1,100-year-old prank? Or important symbol? Handprint uncovered along moat in Israel
An ancient moat could contain a lot of logical artifacts. Weapon fragments used to defend the city or dropped coins, perhaps. Excavations in Israel, however, uncovered a much more perplexing find.
Archaeologists in Jerusalem dug along an existing street ahead of construction work, the Israel Antiquities Authority said in a news release from Thursday, Jan. 26. Underneath the street, they unearthed part of a moat constructed around 900 A.D.
On one wall of the moat, archaeologists found an “intriguing” and “mysterious” handprint carving, the release said.
The moat’s defensive purpose was clear. “The moat, surrounding the entire Old City… was to prevent the enemy besieging Jerusalem from approaching the walls and breaking into the city,” excavation director Zubair Adawi said in the release.
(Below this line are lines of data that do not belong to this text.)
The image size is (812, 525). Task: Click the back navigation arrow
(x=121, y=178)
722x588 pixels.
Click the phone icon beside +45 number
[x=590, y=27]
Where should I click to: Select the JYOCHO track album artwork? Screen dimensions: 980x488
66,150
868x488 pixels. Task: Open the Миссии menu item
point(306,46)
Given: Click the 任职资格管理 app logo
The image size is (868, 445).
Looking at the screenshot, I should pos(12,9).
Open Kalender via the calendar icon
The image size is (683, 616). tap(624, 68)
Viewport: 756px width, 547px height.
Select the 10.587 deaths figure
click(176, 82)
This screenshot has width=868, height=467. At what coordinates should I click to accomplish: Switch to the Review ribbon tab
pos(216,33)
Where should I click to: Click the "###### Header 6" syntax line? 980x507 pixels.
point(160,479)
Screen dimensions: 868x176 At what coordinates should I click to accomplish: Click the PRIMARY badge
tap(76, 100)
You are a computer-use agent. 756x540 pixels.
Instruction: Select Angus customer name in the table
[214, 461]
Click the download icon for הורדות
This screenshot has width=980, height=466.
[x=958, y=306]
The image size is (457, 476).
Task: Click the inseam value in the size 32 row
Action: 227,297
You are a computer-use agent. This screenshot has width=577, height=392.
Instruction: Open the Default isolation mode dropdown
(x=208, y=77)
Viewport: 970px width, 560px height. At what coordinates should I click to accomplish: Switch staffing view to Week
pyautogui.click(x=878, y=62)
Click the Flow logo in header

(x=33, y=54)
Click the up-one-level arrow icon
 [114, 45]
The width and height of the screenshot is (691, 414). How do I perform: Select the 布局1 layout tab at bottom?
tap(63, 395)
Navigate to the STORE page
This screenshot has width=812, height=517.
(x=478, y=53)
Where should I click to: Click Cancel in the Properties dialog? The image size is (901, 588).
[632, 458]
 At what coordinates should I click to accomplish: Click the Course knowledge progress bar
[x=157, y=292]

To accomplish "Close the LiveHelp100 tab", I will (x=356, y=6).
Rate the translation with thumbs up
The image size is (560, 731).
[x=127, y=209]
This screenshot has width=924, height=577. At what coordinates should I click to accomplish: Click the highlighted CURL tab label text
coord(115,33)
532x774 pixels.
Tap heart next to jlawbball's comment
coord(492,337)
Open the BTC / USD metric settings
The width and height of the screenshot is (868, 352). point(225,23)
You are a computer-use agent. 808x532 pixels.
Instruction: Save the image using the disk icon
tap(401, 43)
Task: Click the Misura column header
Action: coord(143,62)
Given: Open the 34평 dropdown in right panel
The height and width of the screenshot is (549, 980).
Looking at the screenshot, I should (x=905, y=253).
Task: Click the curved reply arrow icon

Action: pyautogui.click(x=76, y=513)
Armies attempting to invade Jerusalem had quite a challenge ahead of them, explained Amit Re’em, Jerusalem region director at the Israel Antiquities Authority, in the release. “Armies trying to capture the city in the Middle Ages had to cross the deep moat, and behind it, two additional thick fortification walls, while the defenders of the city on the walls rained down on them fire and sulfur.”
“As if this wasn’t enough,” Re’em said, “there were secret tunnels in the fortifications, some of them uncovered by the Israel Antiquities Authority archaeologists in previous excavations, whereby the city defenders could emerge into the moat and attack the enemy by surprise, and then disappear back into the city.”
But the purpose of the handprint carving? Archaeologists don’t know. The handprint could be a 1,100-year-old “local prank” or an important symbol, the release said. “Time may tell.”